Ecological Principles for Design (Steven Handel):
The fundamentals of ecological science are introduced toward investigating, understanding, and shaping landscape structure, function, and change. Through lectures, discussions, field trips, and readings, the core principles of ecological science relevant to designing landscapes—from small to large—are introduced and integrated, from populations to communities, ecosystems, and the landscape ecological linkages among sites. Topics will include plant species reproduction and evolution, the relevance of biodiversity to landscape function and management, stresses facing designed landscapes, and the added values of ecological perspectives. We will discuss the particular problems and opportunities of urbanized landscapes, a dominant arena for modern landscape design work, as well as differences between natural and human-dominated landscapes. Disturbances, including climate change and sea level rise, intrude on ecological landscape design, and these processes must be included in site planning. Site analysis must include living and abiotic components of the ecosystem: How should this be addressed in your projects? Pragmatically, what can each site plan include for better ecological functioning? How can ecological needs be integrated with the other concerns of modern landscape design?

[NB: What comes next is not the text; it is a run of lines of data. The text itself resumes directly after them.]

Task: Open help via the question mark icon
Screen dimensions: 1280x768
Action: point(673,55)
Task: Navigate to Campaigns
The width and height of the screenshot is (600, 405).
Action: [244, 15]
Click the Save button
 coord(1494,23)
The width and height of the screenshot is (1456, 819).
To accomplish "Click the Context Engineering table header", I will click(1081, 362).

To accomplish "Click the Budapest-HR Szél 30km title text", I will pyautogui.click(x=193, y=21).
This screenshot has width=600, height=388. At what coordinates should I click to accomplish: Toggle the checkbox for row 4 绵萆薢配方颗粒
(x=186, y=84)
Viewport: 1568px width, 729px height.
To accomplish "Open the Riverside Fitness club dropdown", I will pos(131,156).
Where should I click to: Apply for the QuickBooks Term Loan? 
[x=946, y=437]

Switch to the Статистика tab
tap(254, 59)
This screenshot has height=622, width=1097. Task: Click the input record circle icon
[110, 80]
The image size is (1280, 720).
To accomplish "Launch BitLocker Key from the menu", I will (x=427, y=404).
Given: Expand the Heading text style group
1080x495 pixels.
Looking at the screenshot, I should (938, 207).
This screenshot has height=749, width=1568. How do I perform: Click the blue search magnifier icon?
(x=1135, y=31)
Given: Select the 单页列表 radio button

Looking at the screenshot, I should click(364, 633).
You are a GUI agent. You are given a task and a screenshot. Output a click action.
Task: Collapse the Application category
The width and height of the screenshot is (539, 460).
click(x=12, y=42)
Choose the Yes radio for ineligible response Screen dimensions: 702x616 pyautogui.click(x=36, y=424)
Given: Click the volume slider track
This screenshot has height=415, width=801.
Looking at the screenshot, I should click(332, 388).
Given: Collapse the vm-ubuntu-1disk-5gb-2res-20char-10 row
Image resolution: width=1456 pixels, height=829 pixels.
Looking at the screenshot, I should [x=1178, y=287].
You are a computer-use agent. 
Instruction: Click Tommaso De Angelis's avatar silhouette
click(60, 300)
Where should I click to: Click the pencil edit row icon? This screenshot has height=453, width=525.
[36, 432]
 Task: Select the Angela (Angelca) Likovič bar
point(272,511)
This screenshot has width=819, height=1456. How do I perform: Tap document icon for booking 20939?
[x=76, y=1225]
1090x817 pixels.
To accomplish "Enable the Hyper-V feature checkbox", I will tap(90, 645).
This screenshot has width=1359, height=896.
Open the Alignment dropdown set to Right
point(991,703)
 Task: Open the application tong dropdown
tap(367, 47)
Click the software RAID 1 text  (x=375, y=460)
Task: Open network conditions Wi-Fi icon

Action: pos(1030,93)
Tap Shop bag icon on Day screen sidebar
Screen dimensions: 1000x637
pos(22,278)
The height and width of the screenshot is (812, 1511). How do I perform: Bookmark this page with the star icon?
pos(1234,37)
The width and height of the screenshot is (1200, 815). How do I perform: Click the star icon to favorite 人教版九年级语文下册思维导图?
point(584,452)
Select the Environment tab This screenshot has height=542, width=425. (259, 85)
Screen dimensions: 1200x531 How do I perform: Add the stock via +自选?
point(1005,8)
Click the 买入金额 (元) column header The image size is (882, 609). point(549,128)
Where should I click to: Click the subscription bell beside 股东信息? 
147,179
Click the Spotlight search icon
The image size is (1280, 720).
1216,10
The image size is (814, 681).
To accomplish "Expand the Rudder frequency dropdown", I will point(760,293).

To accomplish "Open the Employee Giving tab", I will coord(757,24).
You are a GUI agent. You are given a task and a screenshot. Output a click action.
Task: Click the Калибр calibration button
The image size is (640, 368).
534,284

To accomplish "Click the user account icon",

Evaluation: Two hour-long exams, short essays on species niche requirements, field trip reports, participation in discussions, and ecological ideas for your studio project work. Local field trips will give us experiences in ecological structure and analysis of habitats.
An Introduction to Woody Plants as a Design Medium (Chris Matthews):
Recognizing that plants are one of the essential mediums of landscape architecture, this module seeks to introduce the student to the relationships between plants and people (horticulture) and the relationships between plants and the environment (ecology). The class focuses on the following topics and objectives:
– Concepts and practices necessary for using woody plants as a design medium.
– An introduction to the spatial, visual, functional, temporal, and sensorial qualities of woody plants in the landscape.
– An introduction to the horticultural requirements of woody plants particularly as it relates to the urban environment.
– Techniques and practices for using woody plants in the designed landscape.
On Tuesdays, this course will take place in Gund 111 from 8:30 to 10:00 am. The course will move into three different sections from 10:00 to 11:30 AM.
The additional Wednesday session taught by Chris Matthews is taken only by MLA AP students.